Think about the “forage menu” in your operation. How many forage crops do you have established? Are they enough to fulfill the forage needs? How do they fit your forage budget throughout the year? Do you have perennial forages that can be over-seeded with some annual forages?

In a forage-based operation, there are a few things to be considered when selecting forage crops:

  1. Planning: What are the goals for your forage system? To achieve an objective, different forages can be selected based on yield and quality, also considering their requirements on soil fertility, temperature, precipitation, winter tolerance, etc.
  2. Animal category: What animal’s breed and age will be fed? They have different requirements to be matched. A high-quality forage may be needed for a lactating cow or a growing heifer/steer, but a lower-quality forage may be enough to maintain a cull cow.
  3. Timing: Although forage will be needed during the whole year, and grazing is the cheapest way to feed an animal, forage cannot be grown every day of the year. There is a need to grow, harvest, and store forage that will be available during the winter (when it is not possible to grow it).
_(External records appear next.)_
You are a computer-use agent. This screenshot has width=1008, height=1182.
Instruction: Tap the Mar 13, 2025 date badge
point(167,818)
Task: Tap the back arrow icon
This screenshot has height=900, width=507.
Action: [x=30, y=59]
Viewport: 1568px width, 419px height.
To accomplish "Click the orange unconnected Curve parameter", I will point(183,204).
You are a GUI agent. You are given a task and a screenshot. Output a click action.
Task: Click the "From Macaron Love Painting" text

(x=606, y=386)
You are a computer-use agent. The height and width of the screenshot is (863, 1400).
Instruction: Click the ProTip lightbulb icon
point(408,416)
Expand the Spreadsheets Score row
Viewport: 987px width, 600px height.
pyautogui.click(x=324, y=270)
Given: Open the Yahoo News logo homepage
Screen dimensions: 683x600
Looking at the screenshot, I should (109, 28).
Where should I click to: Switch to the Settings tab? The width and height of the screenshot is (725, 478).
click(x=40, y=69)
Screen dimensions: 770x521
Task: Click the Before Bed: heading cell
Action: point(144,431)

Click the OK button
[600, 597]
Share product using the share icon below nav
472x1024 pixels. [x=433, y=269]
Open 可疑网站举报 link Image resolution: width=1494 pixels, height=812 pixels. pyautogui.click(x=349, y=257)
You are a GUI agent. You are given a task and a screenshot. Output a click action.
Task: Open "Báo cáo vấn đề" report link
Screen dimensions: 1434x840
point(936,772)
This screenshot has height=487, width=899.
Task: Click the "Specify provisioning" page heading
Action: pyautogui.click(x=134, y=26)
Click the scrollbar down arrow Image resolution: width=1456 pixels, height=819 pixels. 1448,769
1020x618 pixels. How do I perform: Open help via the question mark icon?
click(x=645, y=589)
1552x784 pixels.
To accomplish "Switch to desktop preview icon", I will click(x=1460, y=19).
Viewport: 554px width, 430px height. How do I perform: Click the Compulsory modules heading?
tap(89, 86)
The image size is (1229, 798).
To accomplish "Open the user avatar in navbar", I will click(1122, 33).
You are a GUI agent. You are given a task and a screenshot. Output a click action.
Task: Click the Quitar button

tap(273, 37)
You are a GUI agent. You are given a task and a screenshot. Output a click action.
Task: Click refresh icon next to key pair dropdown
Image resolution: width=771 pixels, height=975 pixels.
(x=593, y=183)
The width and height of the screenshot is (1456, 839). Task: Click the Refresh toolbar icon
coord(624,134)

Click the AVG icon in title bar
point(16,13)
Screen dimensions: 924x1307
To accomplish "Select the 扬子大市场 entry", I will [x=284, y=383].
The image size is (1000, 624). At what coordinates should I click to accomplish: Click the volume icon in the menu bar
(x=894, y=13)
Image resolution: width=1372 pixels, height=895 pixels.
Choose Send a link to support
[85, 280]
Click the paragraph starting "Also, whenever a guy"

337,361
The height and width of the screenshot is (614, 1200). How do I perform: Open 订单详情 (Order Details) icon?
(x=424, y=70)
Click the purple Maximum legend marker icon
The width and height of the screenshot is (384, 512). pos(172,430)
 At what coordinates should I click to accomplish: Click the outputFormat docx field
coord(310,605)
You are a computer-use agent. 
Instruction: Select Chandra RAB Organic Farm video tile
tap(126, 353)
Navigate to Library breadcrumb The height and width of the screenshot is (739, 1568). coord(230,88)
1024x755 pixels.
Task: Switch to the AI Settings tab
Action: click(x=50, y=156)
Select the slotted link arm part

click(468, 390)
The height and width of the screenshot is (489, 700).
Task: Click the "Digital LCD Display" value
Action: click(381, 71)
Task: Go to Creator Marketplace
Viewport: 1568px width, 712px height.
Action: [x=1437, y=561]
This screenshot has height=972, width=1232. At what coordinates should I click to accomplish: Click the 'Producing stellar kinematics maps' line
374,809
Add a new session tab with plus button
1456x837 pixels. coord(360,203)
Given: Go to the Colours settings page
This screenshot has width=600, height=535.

Regardless of species or genus, at the end of the day, forage crops are grown to produce edible parts of plants that can provide feed for grazing animals or that can be harvested for feeding. For that reason, evaluate your system to identify forage weaknesses and strengths. What can be added to improve forage diversity, which may contribute to improving forage quality (i.e., legumes, such as clovers, alfalfa, etc.) or to extend the grazing season (annual ryegrass, rye, oats, wheat)?

All of us working with forage-based livestock systems will have a preferred forage (grass or legume). I already realized the importance of Tall Fescue for Tennessee, but there is an old saying that says “Don’t put all your eggs in one basket”. Does not matter the area of your operation, if a single forage is established all over, the whole operation will be at higher risk of facing any adverse situation (i.e., early frost, disease, insect, drought, etc.). Diversification is always beneficial! Check your forage menu and find what can be added to improve the forage budget and reduce hay needs.

Allen, V. G., Batello, C., Berretta, E. J., Hodgson, J., Kothmann, M., Li, X., … Sanderson, M. (2011). An international terminology for grazing lands and grazing animals. Grass and Forage Science, 66(1), 2–28.